Ovviamente, nel tempo, un luogo così mistico ha attirato varie credenze popolari e leggende medievali che hanno alimentato il velo di ancestrale mistero attorno all’Argimusco e ne hanno fatto l’antico teatro di riti esoterici, sabba di streghe e luogo di sciamani.
Nel borgo di Montalbano Elicona visse Arnaldo da Villanova, medico e scrittore, che nel XIV secolo era considerato un alchimista, forse un mago, e i suoi scritti che spaziavano fra medicina, astrologia, teologia e alchimia, erano vietati in Spagna per volontà espressa dell’Inquisizione. E pur se siamo portati a legarlo all’azione umana, quelle rocce non sono state collocate sull’altopiano dagli uomini preistorici – per questo è fuorviante chiamare tale zona come la “Stonehenge siciliana” – poiché esse sono il risultato dell’azione di madre natura, ovvero del vento e, in secondo luogo, della pioggia che nel corso del tempo hanno eroso le rocce di arenaria quarzosa.

..........

Consegna 1:
Rispondi a queste domande sul testo sull'Argimusco:
(a) Chi visse nel borgo di Montalbano Elicona?
(b) In quale paese erano vietati i suoi scritti, e per volontà di chi?
(c) Quali agenti naturali hanno eroso le rocce dell'altopiano?
Consegna 2:
Scrivi la parte successiva del testo sull'Argimusco, riprendendo dopo la sua ultima frase.

[Record archiviati]
..........

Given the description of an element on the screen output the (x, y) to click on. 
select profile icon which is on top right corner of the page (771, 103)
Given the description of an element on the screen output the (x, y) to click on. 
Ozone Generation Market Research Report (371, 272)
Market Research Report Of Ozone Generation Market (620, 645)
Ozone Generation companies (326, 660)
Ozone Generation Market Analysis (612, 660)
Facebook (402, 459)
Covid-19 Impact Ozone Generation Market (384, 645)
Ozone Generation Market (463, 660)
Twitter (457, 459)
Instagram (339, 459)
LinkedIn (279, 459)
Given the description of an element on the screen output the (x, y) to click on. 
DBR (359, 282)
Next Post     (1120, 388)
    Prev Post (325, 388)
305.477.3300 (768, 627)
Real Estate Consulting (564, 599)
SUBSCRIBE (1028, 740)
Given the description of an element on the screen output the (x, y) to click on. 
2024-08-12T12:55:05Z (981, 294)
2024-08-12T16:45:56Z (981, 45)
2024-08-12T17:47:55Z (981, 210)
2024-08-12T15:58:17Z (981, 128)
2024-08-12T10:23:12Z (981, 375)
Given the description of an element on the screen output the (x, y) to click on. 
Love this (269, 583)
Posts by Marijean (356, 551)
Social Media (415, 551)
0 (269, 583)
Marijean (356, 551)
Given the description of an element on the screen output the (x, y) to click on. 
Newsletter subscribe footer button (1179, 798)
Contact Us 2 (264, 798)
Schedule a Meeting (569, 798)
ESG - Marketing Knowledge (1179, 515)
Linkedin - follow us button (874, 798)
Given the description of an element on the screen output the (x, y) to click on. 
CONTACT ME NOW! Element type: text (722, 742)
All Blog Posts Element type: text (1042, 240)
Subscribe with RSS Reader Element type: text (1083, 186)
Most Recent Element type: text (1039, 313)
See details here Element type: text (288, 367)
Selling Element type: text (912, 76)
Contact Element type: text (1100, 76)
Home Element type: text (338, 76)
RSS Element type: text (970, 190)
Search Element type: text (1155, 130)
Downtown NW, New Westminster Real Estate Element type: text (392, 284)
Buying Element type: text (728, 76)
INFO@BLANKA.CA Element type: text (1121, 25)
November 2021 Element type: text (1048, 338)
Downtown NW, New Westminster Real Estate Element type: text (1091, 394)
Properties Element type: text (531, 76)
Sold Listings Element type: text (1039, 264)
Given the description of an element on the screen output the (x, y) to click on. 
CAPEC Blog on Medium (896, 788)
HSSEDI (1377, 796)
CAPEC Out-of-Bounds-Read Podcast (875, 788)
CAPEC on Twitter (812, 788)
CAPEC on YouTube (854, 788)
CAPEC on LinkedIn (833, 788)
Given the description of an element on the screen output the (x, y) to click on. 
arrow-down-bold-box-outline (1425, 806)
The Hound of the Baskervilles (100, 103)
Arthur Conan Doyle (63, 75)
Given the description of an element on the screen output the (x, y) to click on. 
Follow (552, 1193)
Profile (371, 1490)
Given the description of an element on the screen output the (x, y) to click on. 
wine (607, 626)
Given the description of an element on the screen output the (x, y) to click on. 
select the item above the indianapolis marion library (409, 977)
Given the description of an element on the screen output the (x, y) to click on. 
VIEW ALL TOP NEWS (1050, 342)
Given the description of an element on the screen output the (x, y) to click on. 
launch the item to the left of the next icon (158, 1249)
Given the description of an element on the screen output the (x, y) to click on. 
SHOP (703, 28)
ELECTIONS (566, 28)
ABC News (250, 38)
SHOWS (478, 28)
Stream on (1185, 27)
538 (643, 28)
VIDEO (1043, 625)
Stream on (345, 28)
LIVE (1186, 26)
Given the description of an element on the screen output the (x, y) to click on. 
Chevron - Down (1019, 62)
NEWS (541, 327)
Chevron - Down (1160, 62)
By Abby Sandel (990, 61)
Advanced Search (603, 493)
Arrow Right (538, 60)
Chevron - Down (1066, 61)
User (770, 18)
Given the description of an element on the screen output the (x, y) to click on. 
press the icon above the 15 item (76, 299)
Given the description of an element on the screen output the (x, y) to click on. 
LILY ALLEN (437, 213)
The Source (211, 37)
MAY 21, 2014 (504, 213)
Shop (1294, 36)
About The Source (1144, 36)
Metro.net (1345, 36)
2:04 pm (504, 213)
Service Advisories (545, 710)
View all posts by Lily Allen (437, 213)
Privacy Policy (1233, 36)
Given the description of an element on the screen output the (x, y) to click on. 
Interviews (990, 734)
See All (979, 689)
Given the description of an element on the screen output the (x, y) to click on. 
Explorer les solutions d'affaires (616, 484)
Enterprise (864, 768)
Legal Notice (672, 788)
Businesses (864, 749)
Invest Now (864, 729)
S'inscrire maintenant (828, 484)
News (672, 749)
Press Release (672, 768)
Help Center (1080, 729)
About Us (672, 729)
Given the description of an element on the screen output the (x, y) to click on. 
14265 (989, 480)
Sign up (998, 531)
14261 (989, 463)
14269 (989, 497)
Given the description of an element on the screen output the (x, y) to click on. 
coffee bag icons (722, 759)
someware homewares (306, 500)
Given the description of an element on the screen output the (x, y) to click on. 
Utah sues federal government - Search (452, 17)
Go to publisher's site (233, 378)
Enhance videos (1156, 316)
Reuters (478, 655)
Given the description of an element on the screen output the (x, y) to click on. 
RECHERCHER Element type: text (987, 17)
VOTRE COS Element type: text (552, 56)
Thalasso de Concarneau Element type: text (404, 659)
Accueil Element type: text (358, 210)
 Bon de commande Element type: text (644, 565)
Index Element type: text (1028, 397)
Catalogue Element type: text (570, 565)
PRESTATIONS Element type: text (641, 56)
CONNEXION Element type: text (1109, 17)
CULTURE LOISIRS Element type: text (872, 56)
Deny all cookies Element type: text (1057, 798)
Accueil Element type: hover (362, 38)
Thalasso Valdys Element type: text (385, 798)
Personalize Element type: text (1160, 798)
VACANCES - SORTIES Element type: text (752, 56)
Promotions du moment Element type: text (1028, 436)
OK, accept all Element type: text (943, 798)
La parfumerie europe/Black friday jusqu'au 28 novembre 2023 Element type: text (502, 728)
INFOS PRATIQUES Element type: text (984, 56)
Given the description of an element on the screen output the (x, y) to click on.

..........

Risposta 1:
(a) Arnaldo da Villanova, medico e scrittore.
(b) In Spagna, per volontà espressa dell'Inquisizione.
(c) Il vento e, in secondo luogo, la pioggia.

Risposta 2:
L’erosione eolica inoltre è testimoniata dalla presenza dei cosiddetti tafoni, cavità alveolari naturali più o meno grandi, scavate sulle pareti delle rocce e che testimoniano l’opera instancabile di erosione del vento. Un esempio simile si trova in Perù, a Marcahuasi, un altopiano di origine vulcanica che presenta delle forme naturali analoghe a quelle dell’Argimusco. Dal 2012 l’Argimusco è protagonista di uno studio di archeoastronomia da parte di Andrea Orlando, dottore di ricerca in astrofisica nucleare e presidente dell’Istituto di Archeoastronomia Siciliana. Scrive Michela Costa su meridionews.it:
«Nel suo articolo intitolato Argimusco: Cartography, Archaeology and Astronomy pubblicato nel 2017 su Astrophysics and Space Science Proceedings, Orlando arriva alla conclusione che, grazie alla presenza di fortuiti allineamenti astronomici delle rocce, l’altopiano possa avere avuto nell’antichità una funzione calendariale, per scandire l’alternanza delle stagioni. «In Sicilia sono tanti i luoghi al confine tra cielo e terra, legati all’archeoastronomia. Dall’Argimusco si gode di un orizzonte libero a 360 gradi con la presenza, ad oriente, della Rocca Salvatesta, o Rocca di Novara, che è un vero e proprio indicatore equinoziale naturale», spiega Orlando. «Ciò vuol dire che all’alba degli equinozi il sole sorge nei pressi della Rocca e ciò lascia supporre che questo punto nell’orizzonte, insieme ad altri, possa aver permesso all’uomo, fin dal Neolitico, di realizzare un vero e proprio calendario astronomico utile per le pratiche agricole e religiose.» (Argimusco, i falsi miti sulla Stonehenge siciliana. Per la prima volta indagini di un equipe di studiosi, meridionews.it)
E non è certo un caso che di recente l’Argimusco sia stato proposto all’Unesco perché venga riconosciuto come un sito di interesse mondiale da studiare e tutelare.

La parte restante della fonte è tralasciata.